[Available data — start]

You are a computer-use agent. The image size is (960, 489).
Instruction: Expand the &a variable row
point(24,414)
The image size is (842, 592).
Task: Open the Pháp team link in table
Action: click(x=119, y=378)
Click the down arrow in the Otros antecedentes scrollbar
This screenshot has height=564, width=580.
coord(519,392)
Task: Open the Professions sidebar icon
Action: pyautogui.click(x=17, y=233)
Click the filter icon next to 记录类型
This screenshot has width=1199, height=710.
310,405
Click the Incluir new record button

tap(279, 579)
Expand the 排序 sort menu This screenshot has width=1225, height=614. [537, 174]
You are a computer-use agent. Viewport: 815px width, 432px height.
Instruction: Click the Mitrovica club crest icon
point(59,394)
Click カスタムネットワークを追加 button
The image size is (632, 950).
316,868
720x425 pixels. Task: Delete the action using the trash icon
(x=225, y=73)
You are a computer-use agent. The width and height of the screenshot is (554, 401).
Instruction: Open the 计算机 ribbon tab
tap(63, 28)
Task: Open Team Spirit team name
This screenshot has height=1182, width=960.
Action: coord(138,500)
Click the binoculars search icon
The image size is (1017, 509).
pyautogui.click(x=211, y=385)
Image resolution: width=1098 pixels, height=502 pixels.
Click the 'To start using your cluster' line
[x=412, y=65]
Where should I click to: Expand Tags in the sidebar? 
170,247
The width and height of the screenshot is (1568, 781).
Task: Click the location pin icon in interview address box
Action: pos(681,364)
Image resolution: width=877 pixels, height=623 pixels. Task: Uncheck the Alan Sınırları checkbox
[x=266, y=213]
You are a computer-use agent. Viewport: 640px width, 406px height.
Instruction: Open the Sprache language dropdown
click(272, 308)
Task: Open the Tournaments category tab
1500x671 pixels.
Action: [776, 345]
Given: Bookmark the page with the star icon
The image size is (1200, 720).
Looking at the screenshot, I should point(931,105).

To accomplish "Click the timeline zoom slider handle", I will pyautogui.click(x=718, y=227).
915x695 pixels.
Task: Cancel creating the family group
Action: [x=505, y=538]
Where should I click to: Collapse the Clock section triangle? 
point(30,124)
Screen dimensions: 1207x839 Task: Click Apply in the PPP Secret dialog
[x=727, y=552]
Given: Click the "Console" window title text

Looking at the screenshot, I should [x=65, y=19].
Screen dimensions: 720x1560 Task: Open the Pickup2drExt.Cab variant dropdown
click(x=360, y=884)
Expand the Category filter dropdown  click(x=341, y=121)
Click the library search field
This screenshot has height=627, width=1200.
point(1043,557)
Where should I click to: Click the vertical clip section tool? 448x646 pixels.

[Available data — finish]

■ **Work to be completed**:
Return only and exactly the lines from the one that contains "1500x671 pixels." through the final line of the material above.

■ **Task solution**:
1500x671 pixels.
Action: [776, 345]
Given: Bookmark the page with the star icon
The image size is (1200, 720).
Looking at the screenshot, I should point(931,105).

To accomplish "Click the timeline zoom slider handle", I will pyautogui.click(x=718, y=227).
915x695 pixels.
Task: Cancel creating the family group
Action: [x=505, y=538]
Where should I click to: Collapse the Clock section triangle? 
point(30,124)
Screen dimensions: 1207x839 Task: Click Apply in the PPP Secret dialog
[x=727, y=552]
Given: Click the "Console" window title text

Looking at the screenshot, I should [x=65, y=19].
Screen dimensions: 720x1560 Task: Open the Pickup2drExt.Cab variant dropdown
click(x=360, y=884)
Expand the Category filter dropdown  click(x=341, y=121)
Click the library search field
This screenshot has height=627, width=1200.
point(1043,557)
Where should I click to: Click the vertical clip section tool? 448x646 pixels.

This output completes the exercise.